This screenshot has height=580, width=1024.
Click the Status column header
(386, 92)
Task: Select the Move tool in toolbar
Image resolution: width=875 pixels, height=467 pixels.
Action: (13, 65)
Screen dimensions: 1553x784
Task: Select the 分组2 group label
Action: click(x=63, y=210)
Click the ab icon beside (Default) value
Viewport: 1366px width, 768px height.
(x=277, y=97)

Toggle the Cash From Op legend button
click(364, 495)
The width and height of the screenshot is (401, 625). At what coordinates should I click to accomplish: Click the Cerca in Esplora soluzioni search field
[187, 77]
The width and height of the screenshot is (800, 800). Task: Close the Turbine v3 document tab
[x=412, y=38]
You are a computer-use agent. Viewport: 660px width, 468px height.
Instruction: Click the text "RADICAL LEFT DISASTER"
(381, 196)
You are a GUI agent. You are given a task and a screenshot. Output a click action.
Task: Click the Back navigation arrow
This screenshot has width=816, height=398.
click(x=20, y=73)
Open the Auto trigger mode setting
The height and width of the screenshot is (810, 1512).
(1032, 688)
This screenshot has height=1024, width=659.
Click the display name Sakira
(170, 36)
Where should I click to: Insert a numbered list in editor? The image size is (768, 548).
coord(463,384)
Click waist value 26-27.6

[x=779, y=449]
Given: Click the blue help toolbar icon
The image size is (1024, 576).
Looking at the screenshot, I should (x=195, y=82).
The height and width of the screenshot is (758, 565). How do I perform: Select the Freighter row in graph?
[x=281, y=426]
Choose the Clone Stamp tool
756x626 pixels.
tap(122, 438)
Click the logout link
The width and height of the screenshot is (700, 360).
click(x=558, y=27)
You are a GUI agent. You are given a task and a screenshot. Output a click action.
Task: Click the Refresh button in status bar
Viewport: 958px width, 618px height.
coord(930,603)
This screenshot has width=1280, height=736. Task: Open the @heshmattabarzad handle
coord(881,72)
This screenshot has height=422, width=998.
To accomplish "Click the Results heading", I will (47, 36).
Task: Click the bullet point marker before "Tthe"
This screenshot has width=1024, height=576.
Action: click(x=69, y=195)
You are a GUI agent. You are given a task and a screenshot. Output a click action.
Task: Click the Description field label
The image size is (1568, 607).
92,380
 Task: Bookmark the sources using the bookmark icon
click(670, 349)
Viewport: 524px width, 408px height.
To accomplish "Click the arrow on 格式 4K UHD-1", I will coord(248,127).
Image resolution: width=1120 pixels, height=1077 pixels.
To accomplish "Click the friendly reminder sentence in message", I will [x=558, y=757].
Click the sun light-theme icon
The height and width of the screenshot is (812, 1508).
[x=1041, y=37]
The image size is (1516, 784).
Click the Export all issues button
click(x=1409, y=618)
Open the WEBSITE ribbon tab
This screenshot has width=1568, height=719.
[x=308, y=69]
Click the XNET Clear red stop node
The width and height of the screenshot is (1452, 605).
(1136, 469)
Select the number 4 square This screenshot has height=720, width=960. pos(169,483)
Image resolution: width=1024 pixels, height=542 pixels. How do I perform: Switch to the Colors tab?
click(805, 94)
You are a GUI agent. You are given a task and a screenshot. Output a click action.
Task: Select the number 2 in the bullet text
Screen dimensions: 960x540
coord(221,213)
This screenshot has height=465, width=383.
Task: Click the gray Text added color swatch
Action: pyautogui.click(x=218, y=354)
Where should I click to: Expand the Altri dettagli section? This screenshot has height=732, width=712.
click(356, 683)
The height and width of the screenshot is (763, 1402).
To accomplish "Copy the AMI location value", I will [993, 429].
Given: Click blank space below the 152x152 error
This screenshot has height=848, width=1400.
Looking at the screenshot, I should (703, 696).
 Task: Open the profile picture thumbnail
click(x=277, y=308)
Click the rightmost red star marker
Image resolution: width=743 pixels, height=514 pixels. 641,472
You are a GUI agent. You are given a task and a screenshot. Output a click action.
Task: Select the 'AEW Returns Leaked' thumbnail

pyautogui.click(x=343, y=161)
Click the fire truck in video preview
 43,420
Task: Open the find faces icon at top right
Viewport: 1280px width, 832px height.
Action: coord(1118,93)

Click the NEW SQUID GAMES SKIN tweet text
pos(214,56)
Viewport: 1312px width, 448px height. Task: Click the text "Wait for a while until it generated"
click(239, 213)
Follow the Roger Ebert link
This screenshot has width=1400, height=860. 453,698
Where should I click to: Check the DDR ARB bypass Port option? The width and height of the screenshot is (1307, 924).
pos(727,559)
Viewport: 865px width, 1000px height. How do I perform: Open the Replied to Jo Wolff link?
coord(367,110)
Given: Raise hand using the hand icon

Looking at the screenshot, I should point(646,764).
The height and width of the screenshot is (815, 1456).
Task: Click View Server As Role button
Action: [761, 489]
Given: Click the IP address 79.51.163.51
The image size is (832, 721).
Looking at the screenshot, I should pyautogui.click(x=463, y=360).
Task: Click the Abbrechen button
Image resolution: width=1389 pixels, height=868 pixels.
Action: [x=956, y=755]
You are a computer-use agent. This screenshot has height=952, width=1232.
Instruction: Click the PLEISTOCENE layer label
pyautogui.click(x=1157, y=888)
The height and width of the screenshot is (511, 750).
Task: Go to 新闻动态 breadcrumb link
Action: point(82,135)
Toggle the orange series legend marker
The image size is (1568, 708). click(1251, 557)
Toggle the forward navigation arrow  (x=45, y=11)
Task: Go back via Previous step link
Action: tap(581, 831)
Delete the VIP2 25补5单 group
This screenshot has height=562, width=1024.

::::::::::

## Task objective
Repeat the entire listing exactly.

## Response for this exercise
This screenshot has height=580, width=1024.
Click the Status column header
(386, 92)
Task: Select the Move tool in toolbar
Image resolution: width=875 pixels, height=467 pixels.
Action: (13, 65)
Screen dimensions: 1553x784
Task: Select the 分组2 group label
Action: click(x=63, y=210)
Click the ab icon beside (Default) value
Viewport: 1366px width, 768px height.
(x=277, y=97)

Toggle the Cash From Op legend button
click(364, 495)
The width and height of the screenshot is (401, 625). At what coordinates should I click to accomplish: Click the Cerca in Esplora soluzioni search field
[187, 77]
The width and height of the screenshot is (800, 800). Task: Close the Turbine v3 document tab
[x=412, y=38]
You are a computer-use agent. Viewport: 660px width, 468px height.
Instruction: Click the text "RADICAL LEFT DISASTER"
(381, 196)
You are a GUI agent. You are given a task and a screenshot. Output a click action.
Task: Click the Back navigation arrow
This screenshot has width=816, height=398.
click(x=20, y=73)
Open the Auto trigger mode setting
The height and width of the screenshot is (810, 1512).
(1032, 688)
This screenshot has height=1024, width=659.
Click the display name Sakira
(170, 36)
Where should I click to: Insert a numbered list in editor? The image size is (768, 548).
coord(463,384)
Click waist value 26-27.6

[x=779, y=449]
Given: Click the blue help toolbar icon
The image size is (1024, 576).
Looking at the screenshot, I should (x=195, y=82).
The height and width of the screenshot is (758, 565). How do I perform: Select the Freighter row in graph?
[x=281, y=426]
Choose the Clone Stamp tool
756x626 pixels.
tap(122, 438)
Click the logout link
The width and height of the screenshot is (700, 360).
click(x=558, y=27)
You are a GUI agent. You are given a task and a screenshot. Output a click action.
Task: Click the Refresh button in status bar
Viewport: 958px width, 618px height.
coord(930,603)
This screenshot has width=1280, height=736. Task: Open the @heshmattabarzad handle
coord(881,72)
This screenshot has height=422, width=998.
To accomplish "Click the Results heading", I will (47, 36).
Task: Click the bullet point marker before "Tthe"
This screenshot has width=1024, height=576.
Action: click(x=69, y=195)
You are a GUI agent. You are given a task and a screenshot. Output a click action.
Task: Click the Description field label
The image size is (1568, 607).
92,380
 Task: Bookmark the sources using the bookmark icon
click(670, 349)
Viewport: 524px width, 408px height.
To accomplish "Click the arrow on 格式 4K UHD-1", I will coord(248,127).
Image resolution: width=1120 pixels, height=1077 pixels.
To accomplish "Click the friendly reminder sentence in message", I will [x=558, y=757].
Click the sun light-theme icon
The height and width of the screenshot is (812, 1508).
[x=1041, y=37]
The image size is (1516, 784).
Click the Export all issues button
click(x=1409, y=618)
Open the WEBSITE ribbon tab
This screenshot has width=1568, height=719.
[x=308, y=69]
Click the XNET Clear red stop node
The width and height of the screenshot is (1452, 605).
(1136, 469)
Select the number 4 square This screenshot has height=720, width=960. pos(169,483)
Image resolution: width=1024 pixels, height=542 pixels. How do I perform: Switch to the Colors tab?
click(805, 94)
You are a GUI agent. You are given a task and a screenshot. Output a click action.
Task: Select the number 2 in the bullet text
Screen dimensions: 960x540
coord(221,213)
This screenshot has height=465, width=383.
Task: Click the gray Text added color swatch
Action: pyautogui.click(x=218, y=354)
Where should I click to: Expand the Altri dettagli section? This screenshot has height=732, width=712.
click(356, 683)
The height and width of the screenshot is (763, 1402).
To accomplish "Copy the AMI location value", I will [993, 429].
Given: Click blank space below the 152x152 error
This screenshot has height=848, width=1400.
Looking at the screenshot, I should (703, 696).
 Task: Open the profile picture thumbnail
click(x=277, y=308)
Click the rightmost red star marker
Image resolution: width=743 pixels, height=514 pixels. 641,472
You are a GUI agent. You are given a task and a screenshot. Output a click action.
Task: Select the 'AEW Returns Leaked' thumbnail

pyautogui.click(x=343, y=161)
Click the fire truck in video preview
 43,420
Task: Open the find faces icon at top right
Viewport: 1280px width, 832px height.
Action: coord(1118,93)

Click the NEW SQUID GAMES SKIN tweet text
pos(214,56)
Viewport: 1312px width, 448px height. Task: Click the text "Wait for a while until it generated"
click(239, 213)
Follow the Roger Ebert link
This screenshot has width=1400, height=860. 453,698
Where should I click to: Check the DDR ARB bypass Port option? The width and height of the screenshot is (1307, 924).
pos(727,559)
Viewport: 865px width, 1000px height. How do I perform: Open the Replied to Jo Wolff link?
coord(367,110)
Given: Raise hand using the hand icon

Looking at the screenshot, I should point(646,764).
The height and width of the screenshot is (815, 1456).
Task: Click View Server As Role button
Action: [761, 489]
Given: Click the IP address 79.51.163.51
The image size is (832, 721).
Looking at the screenshot, I should pyautogui.click(x=463, y=360).
Task: Click the Abbrechen button
Image resolution: width=1389 pixels, height=868 pixels.
Action: [x=956, y=755]
You are a computer-use agent. This screenshot has height=952, width=1232.
Instruction: Click the PLEISTOCENE layer label
pyautogui.click(x=1157, y=888)
The height and width of the screenshot is (511, 750).
Task: Go to 新闻动态 breadcrumb link
Action: point(82,135)
Toggle the orange series legend marker
The image size is (1568, 708). click(1251, 557)
Toggle the forward navigation arrow  (x=45, y=11)
Task: Go back via Previous step link
Action: tap(581, 831)
Delete the VIP2 25补5单 group
This screenshot has height=562, width=1024.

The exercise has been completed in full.